Dhiren Patel, PharmD, CDE, BC-ADM, BCACP: Yeah, I would agree. And with the amount of information that you have on your end, because you have prescription data, you have adherence data, you’ve noticed that in the last year their sulfonylurea was filled 6 out of the 12 months. “Why is it that you don’t take this on a consistent basis?” “Well, it causes weight gain. They told me to take 10 mg twice a day, and I take 10 mg only because I started noticing weight gain.”
Susan Cornell, PharmD, CDE, FAPhA, FAADE: Or they have hypoglycemia from it.
Dhiren Patel, PharmD, CDE, BC-ADM, BCACP: It can be any 1 of those. And so when you make that call, now you have some additional information. It’s not just, “You know, someone came by the pharmacy and dropped this off. It’s a new drug, and I think it would work for them.” Or, “Last year they took only 50% of their medications, and it was mainly because of hypoglycemia or weight gain. They were the biggest issues. This drug is given once a week or once a day, and it doesn’t have this profile. I think it would probably be worthwhile to recommend to this patient.”

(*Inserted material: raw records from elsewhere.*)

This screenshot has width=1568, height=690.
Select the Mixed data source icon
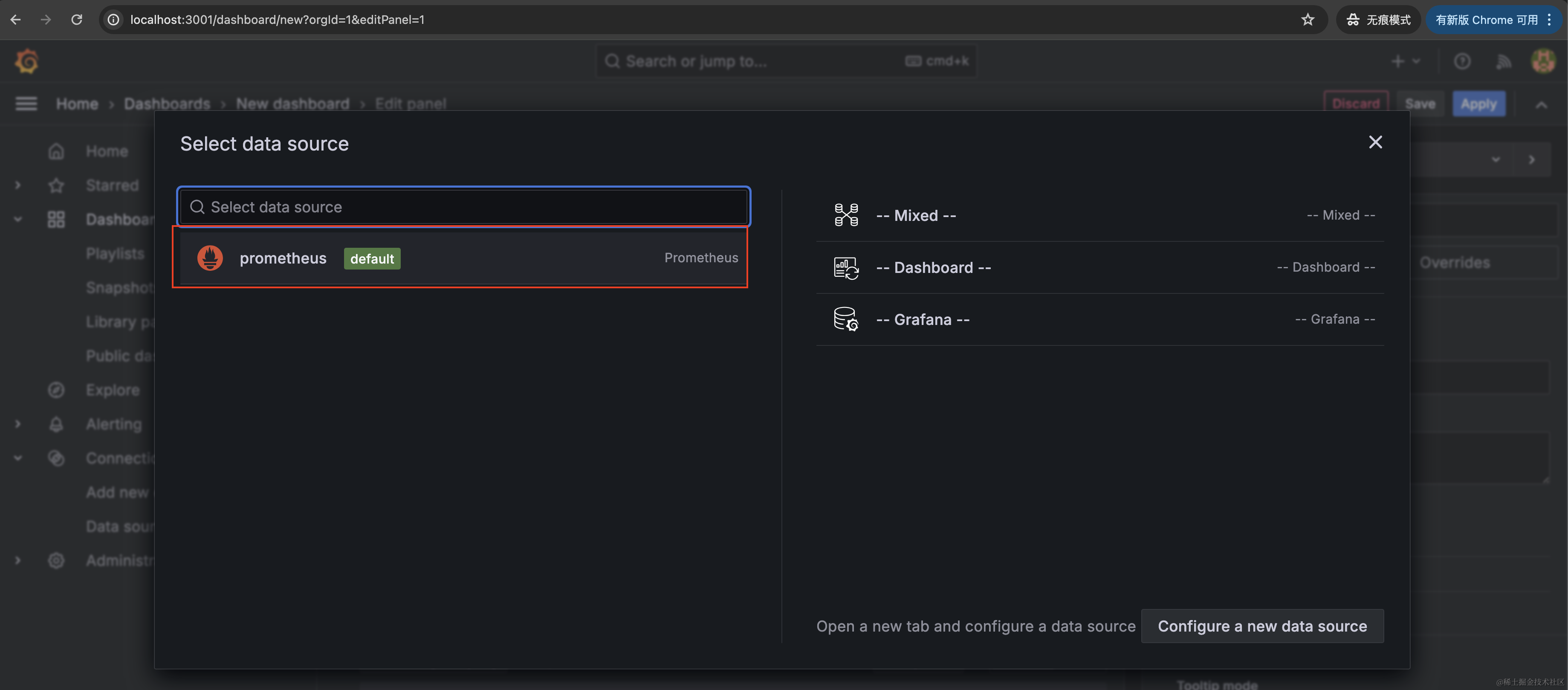(846, 216)
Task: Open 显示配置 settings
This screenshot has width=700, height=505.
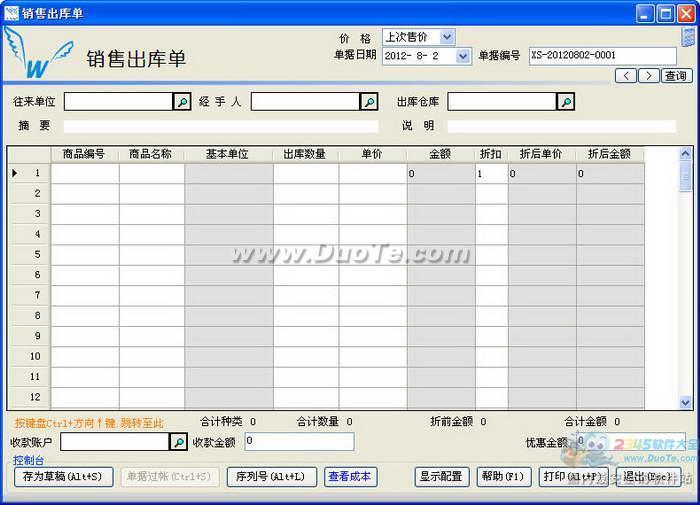Action: [441, 477]
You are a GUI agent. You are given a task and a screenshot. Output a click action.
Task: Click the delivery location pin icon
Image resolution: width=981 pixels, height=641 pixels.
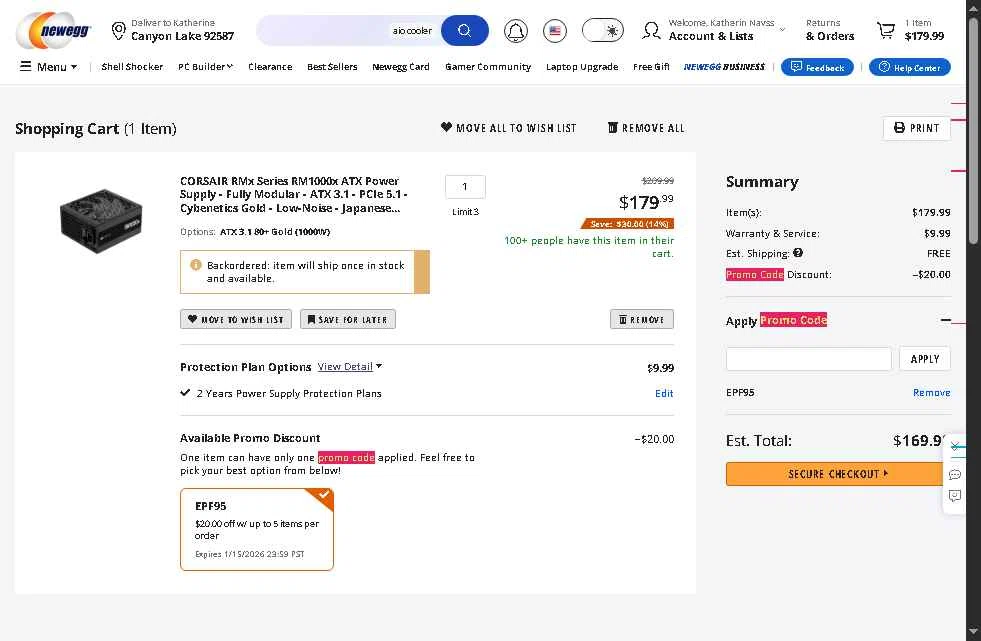118,30
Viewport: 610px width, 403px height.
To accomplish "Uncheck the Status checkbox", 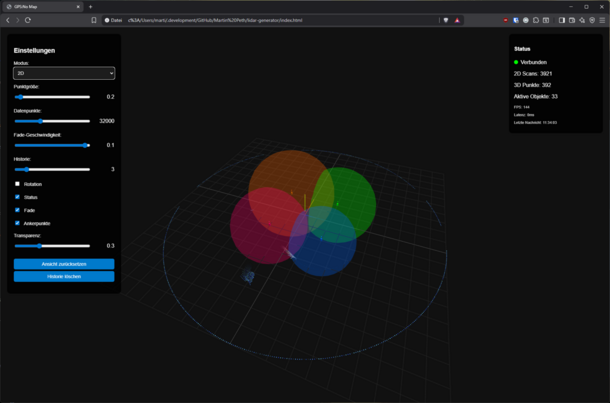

Susan Cornell, PharmD, CDE, FAPhA, FAADE: I think what’s also an opportunity for community pharmacists, when we go back to time in range, more and more continuous glucose monitors [CGMs] are going to be made available with a prescription but through the pharmacy. As we start to see the pharmacist counsel patients on their CGM, there are also data that come with it. And 1 of the things that we used to do in community pharmacy—we would do this back in the day with blood glucose meters—is download that data. You could make an assessment of the time in range and where treatment adjustments need to be done, as we all do in clinical practice. But this could be done in the community setting.
And then with that information, you send it to the doctor or prescriber with your recommendation for whatever change you want. So you have data to support your recommendation.